### Task description
Can you put every line of the items below into a numbered list, leaving out any blank lines?

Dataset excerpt
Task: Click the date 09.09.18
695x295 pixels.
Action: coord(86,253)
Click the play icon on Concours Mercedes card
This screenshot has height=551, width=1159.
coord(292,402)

### Task output
1. Task: Click the date 09.09.18
2. 695x295 pixels.
3. Action: coord(86,253)
4. Click the play icon on Concours Mercedes card
5. This screenshot has height=551, width=1159.
6. coord(292,402)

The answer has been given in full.